- Stated task -
Rewrite the records from the line containing "This screenshot has height=140, width=222." down through the end of the records, replacing "User Summary" with "Account Summary" and leaving everything else unchanged. Return only those lines, and omit the pictures.

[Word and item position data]
※

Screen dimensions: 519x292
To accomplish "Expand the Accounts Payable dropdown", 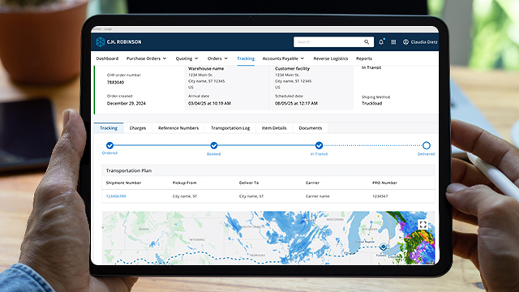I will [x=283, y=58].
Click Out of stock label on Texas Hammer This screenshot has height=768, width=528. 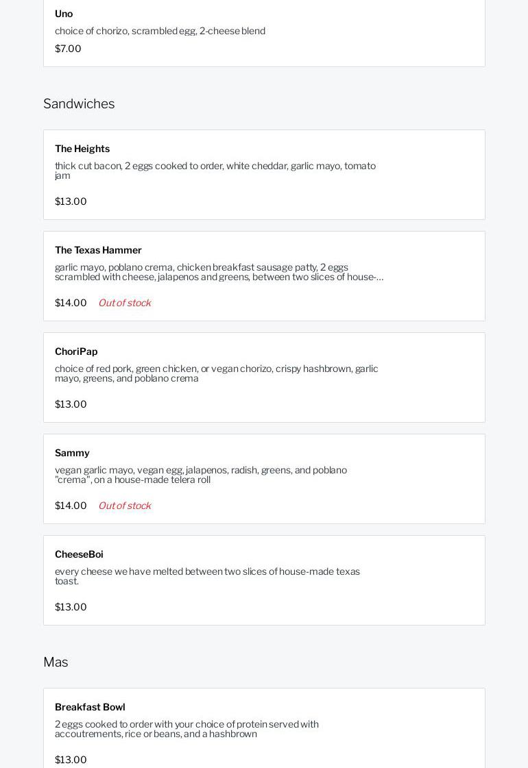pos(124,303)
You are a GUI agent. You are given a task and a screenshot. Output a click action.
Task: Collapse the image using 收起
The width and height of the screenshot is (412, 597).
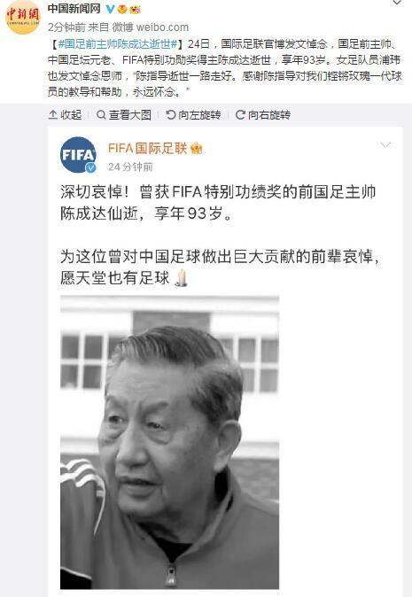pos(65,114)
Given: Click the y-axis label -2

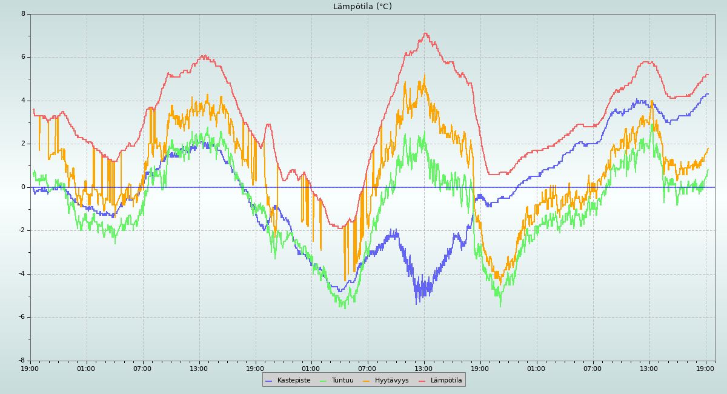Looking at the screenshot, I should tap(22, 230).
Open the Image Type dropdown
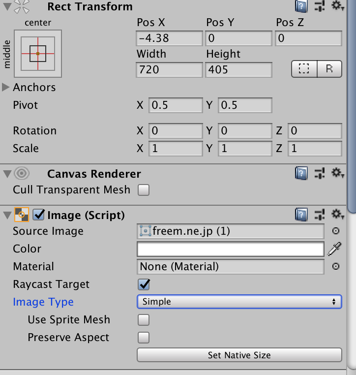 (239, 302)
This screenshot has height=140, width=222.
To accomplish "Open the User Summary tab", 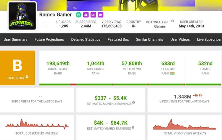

※

- Written response -
This screenshot has height=140, width=222.
To accomplish "Open the Account Summary tab", 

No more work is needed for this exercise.